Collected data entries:
______________________________

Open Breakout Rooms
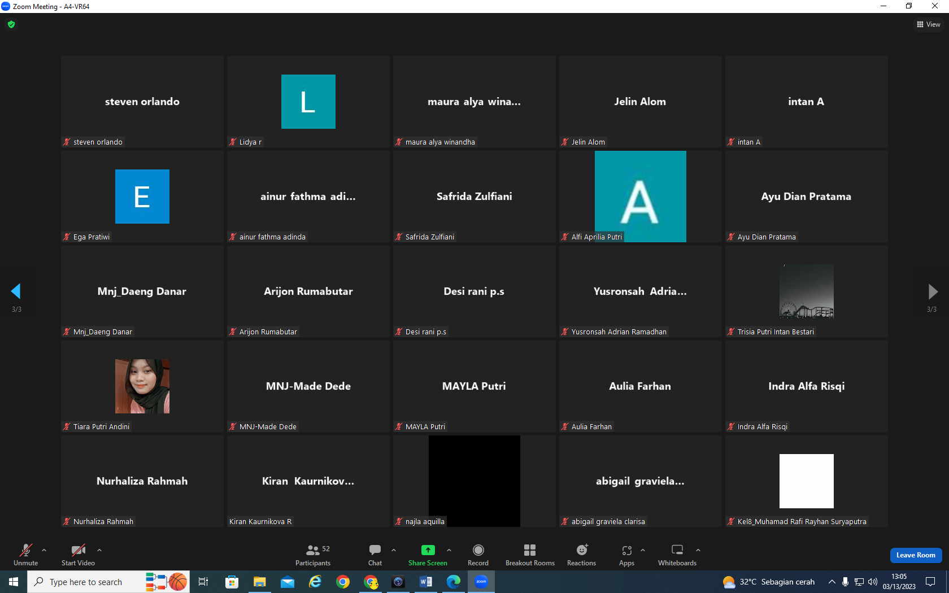The image size is (949, 593). pyautogui.click(x=530, y=555)
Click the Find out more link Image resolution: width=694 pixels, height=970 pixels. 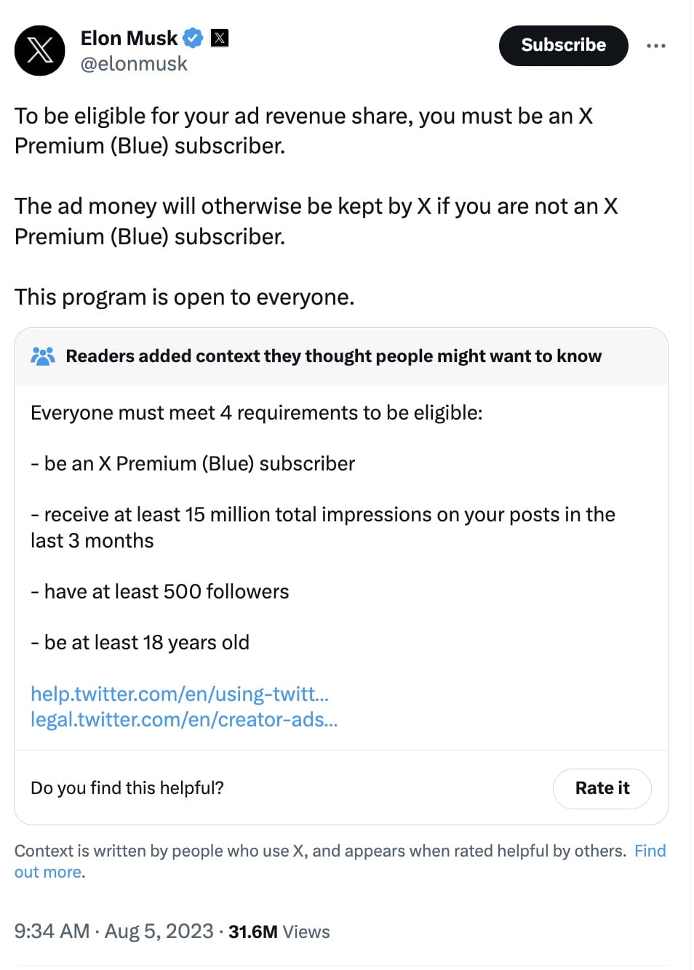[650, 851]
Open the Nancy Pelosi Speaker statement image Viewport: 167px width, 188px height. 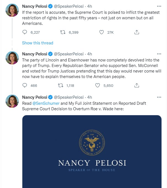pyautogui.click(x=92, y=152)
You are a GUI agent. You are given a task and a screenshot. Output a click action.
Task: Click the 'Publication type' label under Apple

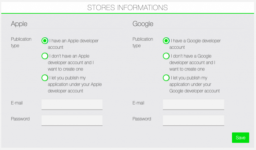pyautogui.click(x=21, y=42)
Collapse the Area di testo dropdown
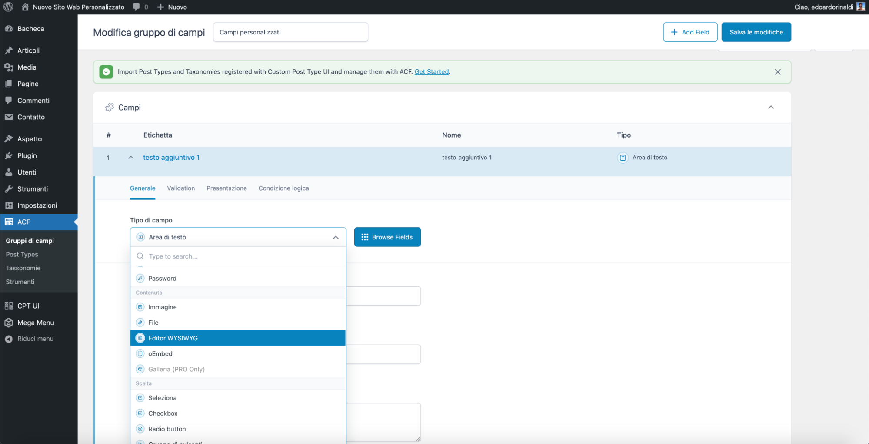This screenshot has height=444, width=869. click(335, 237)
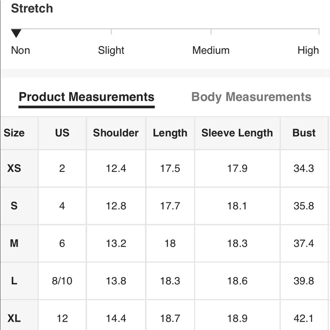Click the US column header
Image resolution: width=330 pixels, height=330 pixels.
coord(62,133)
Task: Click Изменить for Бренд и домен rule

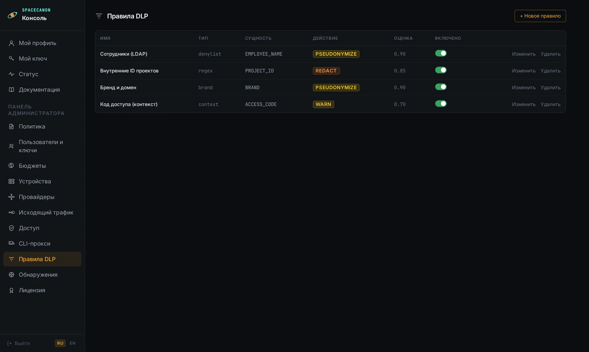Action: (524, 87)
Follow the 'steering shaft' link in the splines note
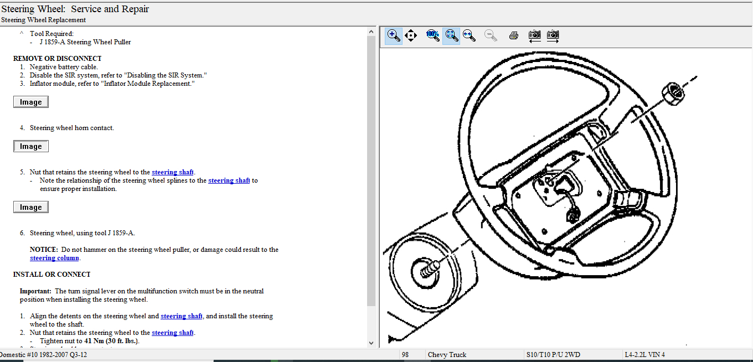 (x=229, y=180)
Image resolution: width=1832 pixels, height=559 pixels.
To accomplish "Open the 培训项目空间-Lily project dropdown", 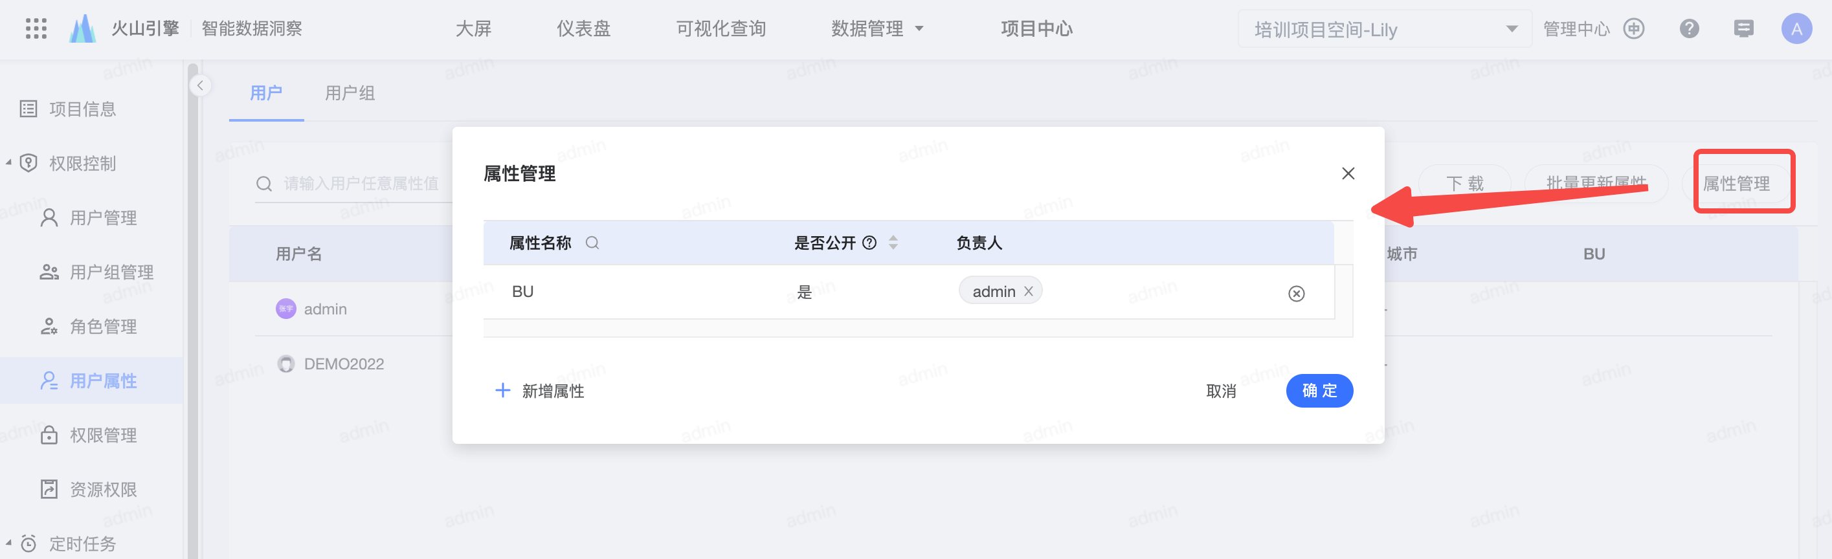I will click(1385, 29).
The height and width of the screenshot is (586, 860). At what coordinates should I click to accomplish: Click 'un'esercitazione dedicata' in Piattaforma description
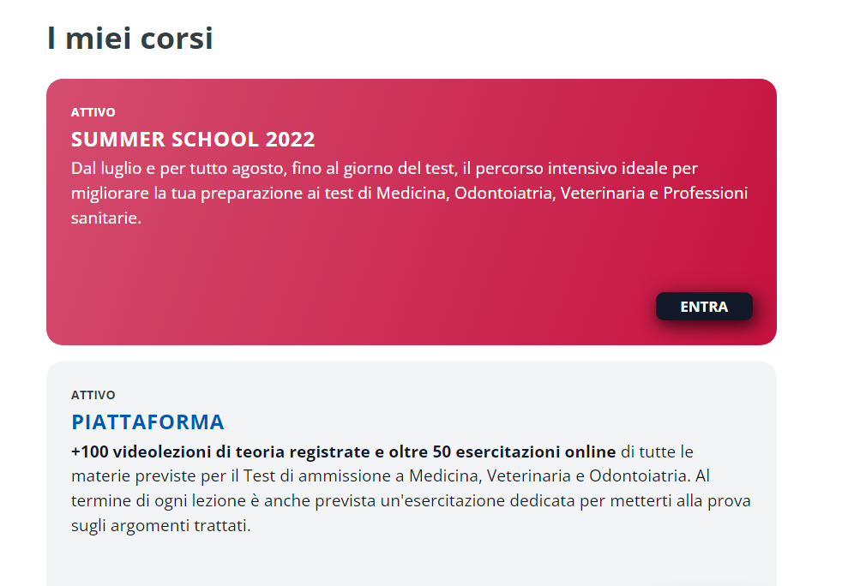tap(483, 500)
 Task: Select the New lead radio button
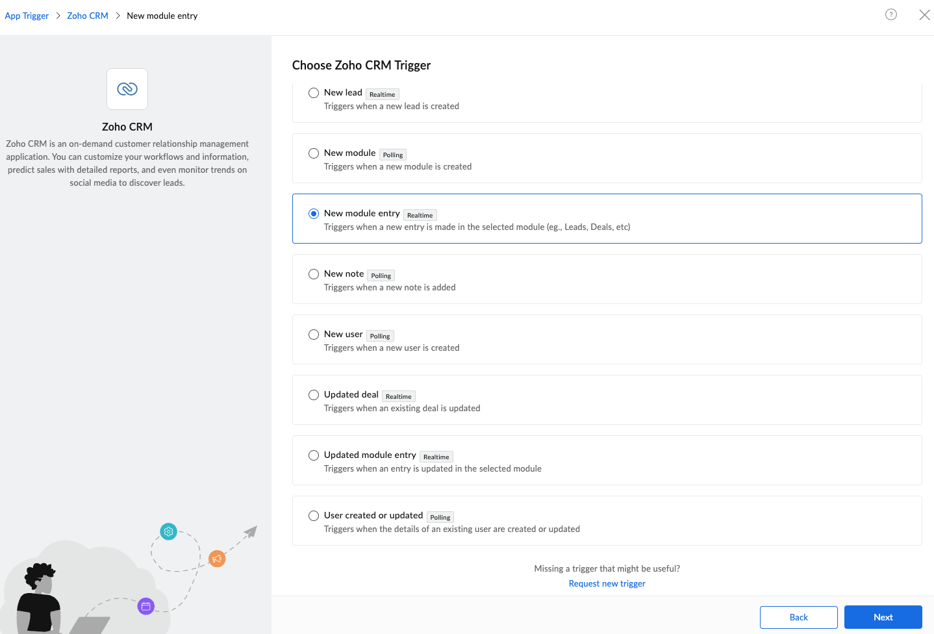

______________________________

* _Required action_
Here the job is to copy the stretch of records from the line containing "Collapse the Area di testo dropdown" through the line containing "Image resolution: width=1832", word for word. Leave every picture out.

* _Finished task_
Collapse the Area di testo dropdown
This screenshot has height=444, width=869. click(335, 237)
Click the US column header
Image resolution: width=330 pixels, height=330 pixels.
coord(62,133)
Task: Click Изменить for Бренд и домен rule

Action: (524, 87)
Follow the 'steering shaft' link in the splines note
 (x=229, y=180)
Image resolution: width=1832 pixels, height=559 pixels.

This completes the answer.